WORK TO COMPLETE: Retype the material below, keeping each line identical.
+---+
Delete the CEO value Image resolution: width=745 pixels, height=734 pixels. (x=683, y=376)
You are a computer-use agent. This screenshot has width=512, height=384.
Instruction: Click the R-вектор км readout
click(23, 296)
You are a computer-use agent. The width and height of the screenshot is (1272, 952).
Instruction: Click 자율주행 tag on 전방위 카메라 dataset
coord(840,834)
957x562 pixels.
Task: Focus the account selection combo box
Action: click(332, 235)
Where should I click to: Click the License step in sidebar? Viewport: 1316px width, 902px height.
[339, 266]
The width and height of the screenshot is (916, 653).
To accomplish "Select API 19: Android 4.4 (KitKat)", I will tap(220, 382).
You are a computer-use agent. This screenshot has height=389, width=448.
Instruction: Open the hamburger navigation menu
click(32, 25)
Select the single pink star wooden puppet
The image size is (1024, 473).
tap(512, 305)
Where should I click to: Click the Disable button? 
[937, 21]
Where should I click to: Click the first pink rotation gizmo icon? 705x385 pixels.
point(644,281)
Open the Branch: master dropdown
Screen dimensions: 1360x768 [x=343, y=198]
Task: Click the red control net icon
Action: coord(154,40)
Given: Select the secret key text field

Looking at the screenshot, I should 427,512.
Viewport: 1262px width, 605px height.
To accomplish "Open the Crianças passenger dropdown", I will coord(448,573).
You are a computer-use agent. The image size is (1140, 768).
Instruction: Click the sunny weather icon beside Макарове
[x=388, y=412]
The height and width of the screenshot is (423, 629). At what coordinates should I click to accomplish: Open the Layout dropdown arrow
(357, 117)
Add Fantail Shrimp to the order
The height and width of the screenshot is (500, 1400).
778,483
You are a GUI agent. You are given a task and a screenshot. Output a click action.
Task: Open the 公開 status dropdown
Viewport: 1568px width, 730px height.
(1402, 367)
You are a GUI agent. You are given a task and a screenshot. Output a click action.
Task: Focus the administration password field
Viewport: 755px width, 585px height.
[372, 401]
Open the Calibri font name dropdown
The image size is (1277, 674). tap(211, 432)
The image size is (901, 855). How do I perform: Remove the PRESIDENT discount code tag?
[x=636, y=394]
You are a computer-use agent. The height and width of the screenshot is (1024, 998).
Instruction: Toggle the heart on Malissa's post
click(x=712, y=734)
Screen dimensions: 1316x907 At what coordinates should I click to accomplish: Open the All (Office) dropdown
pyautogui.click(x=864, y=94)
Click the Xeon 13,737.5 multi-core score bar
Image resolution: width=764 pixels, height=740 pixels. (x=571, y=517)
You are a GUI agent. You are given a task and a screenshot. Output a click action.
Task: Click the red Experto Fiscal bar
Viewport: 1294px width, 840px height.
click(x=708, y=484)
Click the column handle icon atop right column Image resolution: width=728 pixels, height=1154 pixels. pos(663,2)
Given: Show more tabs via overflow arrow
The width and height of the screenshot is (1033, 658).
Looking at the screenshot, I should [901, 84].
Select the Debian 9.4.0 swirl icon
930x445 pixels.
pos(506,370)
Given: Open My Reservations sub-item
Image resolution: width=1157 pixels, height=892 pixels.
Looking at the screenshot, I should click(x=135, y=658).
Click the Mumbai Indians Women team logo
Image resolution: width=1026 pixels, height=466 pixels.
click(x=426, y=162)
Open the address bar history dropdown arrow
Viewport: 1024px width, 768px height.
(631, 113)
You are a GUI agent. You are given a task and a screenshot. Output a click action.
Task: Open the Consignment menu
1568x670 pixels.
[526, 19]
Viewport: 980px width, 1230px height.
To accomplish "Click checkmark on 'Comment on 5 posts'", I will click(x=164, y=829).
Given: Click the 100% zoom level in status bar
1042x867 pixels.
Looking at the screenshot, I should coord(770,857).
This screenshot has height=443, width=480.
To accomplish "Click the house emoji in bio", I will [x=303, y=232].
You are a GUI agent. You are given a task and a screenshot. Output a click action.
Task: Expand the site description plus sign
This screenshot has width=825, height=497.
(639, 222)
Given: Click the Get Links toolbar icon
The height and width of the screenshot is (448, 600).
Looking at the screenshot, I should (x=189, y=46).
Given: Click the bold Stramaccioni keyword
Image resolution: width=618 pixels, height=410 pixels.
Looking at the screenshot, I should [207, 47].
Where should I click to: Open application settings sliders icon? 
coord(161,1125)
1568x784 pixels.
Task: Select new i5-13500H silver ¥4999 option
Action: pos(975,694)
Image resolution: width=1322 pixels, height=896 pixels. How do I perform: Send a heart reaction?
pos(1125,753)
+---+
OUTPUT BELOW:
Delete the CEO value Image resolution: width=745 pixels, height=734 pixels. (x=683, y=376)
You are a computer-use agent. This screenshot has width=512, height=384.
Instruction: Click the R-вектор км readout
click(23, 296)
You are a computer-use agent. The width and height of the screenshot is (1272, 952).
Instruction: Click 자율주행 tag on 전방위 카메라 dataset
coord(840,834)
957x562 pixels.
Task: Focus the account selection combo box
Action: click(332, 235)
Where should I click to: Click the License step in sidebar? Viewport: 1316px width, 902px height.
[339, 266]
The width and height of the screenshot is (916, 653).
To accomplish "Select API 19: Android 4.4 (KitKat)", I will tap(220, 382).
You are a computer-use agent. This screenshot has height=389, width=448.
Instruction: Open the hamburger navigation menu
click(32, 25)
Select the single pink star wooden puppet
The image size is (1024, 473).
tap(512, 305)
Where should I click to: Click the Disable button? 
[937, 21]
Where should I click to: Click the first pink rotation gizmo icon? 705x385 pixels.
point(644,281)
Open the Branch: master dropdown
Screen dimensions: 1360x768 [x=343, y=198]
Task: Click the red control net icon
Action: coord(154,40)
Given: Select the secret key text field

Looking at the screenshot, I should 427,512.
Viewport: 1262px width, 605px height.
To accomplish "Open the Crianças passenger dropdown", I will coord(448,573).
You are a computer-use agent. The image size is (1140, 768).
Instruction: Click the sunny weather icon beside Макарове
[x=388, y=412]
The height and width of the screenshot is (423, 629). At what coordinates should I click to accomplish: Open the Layout dropdown arrow
(357, 117)
Add Fantail Shrimp to the order
The height and width of the screenshot is (500, 1400).
778,483
You are a GUI agent. You are given a task and a screenshot. Output a click action.
Task: Open the 公開 status dropdown
Viewport: 1568px width, 730px height.
(1402, 367)
You are a GUI agent. You are given a task and a screenshot. Output a click action.
Task: Focus the administration password field
Viewport: 755px width, 585px height.
[372, 401]
Open the Calibri font name dropdown
The image size is (1277, 674). tap(211, 432)
The image size is (901, 855). How do I perform: Remove the PRESIDENT discount code tag?
[x=636, y=394]
You are a computer-use agent. The height and width of the screenshot is (1024, 998).
Instruction: Toggle the heart on Malissa's post
click(x=712, y=734)
Screen dimensions: 1316x907 At what coordinates should I click to accomplish: Open the All (Office) dropdown
pyautogui.click(x=864, y=94)
Click the Xeon 13,737.5 multi-core score bar
Image resolution: width=764 pixels, height=740 pixels. (x=571, y=517)
You are a GUI agent. You are given a task and a screenshot. Output a click action.
Task: Click the red Experto Fiscal bar
Viewport: 1294px width, 840px height.
click(x=708, y=484)
Click the column handle icon atop right column Image resolution: width=728 pixels, height=1154 pixels. pos(663,2)
Given: Show more tabs via overflow arrow
The width and height of the screenshot is (1033, 658).
Looking at the screenshot, I should [901, 84].
Select the Debian 9.4.0 swirl icon
930x445 pixels.
pos(506,370)
Given: Open My Reservations sub-item
Image resolution: width=1157 pixels, height=892 pixels.
Looking at the screenshot, I should click(x=135, y=658).
Click the Mumbai Indians Women team logo
Image resolution: width=1026 pixels, height=466 pixels.
click(x=426, y=162)
Open the address bar history dropdown arrow
Viewport: 1024px width, 768px height.
(631, 113)
You are a GUI agent. You are given a task and a screenshot. Output a click action.
Task: Open the Consignment menu
1568x670 pixels.
[526, 19]
Viewport: 980px width, 1230px height.
To accomplish "Click checkmark on 'Comment on 5 posts'", I will click(x=164, y=829).
Given: Click the 100% zoom level in status bar
1042x867 pixels.
Looking at the screenshot, I should coord(770,857).
This screenshot has height=443, width=480.
To accomplish "Click the house emoji in bio", I will [x=303, y=232].
You are a GUI agent. You are given a task and a screenshot. Output a click action.
Task: Expand the site description plus sign
This screenshot has width=825, height=497.
(639, 222)
Given: Click the Get Links toolbar icon
The height and width of the screenshot is (448, 600).
Looking at the screenshot, I should (x=189, y=46).
Given: Click the bold Stramaccioni keyword
Image resolution: width=618 pixels, height=410 pixels.
Looking at the screenshot, I should [207, 47].
Where should I click to: Open application settings sliders icon? 
coord(161,1125)
1568x784 pixels.
Task: Select new i5-13500H silver ¥4999 option
Action: pos(975,694)
Image resolution: width=1322 pixels, height=896 pixels. How do I perform: Send a heart reaction?
pos(1125,753)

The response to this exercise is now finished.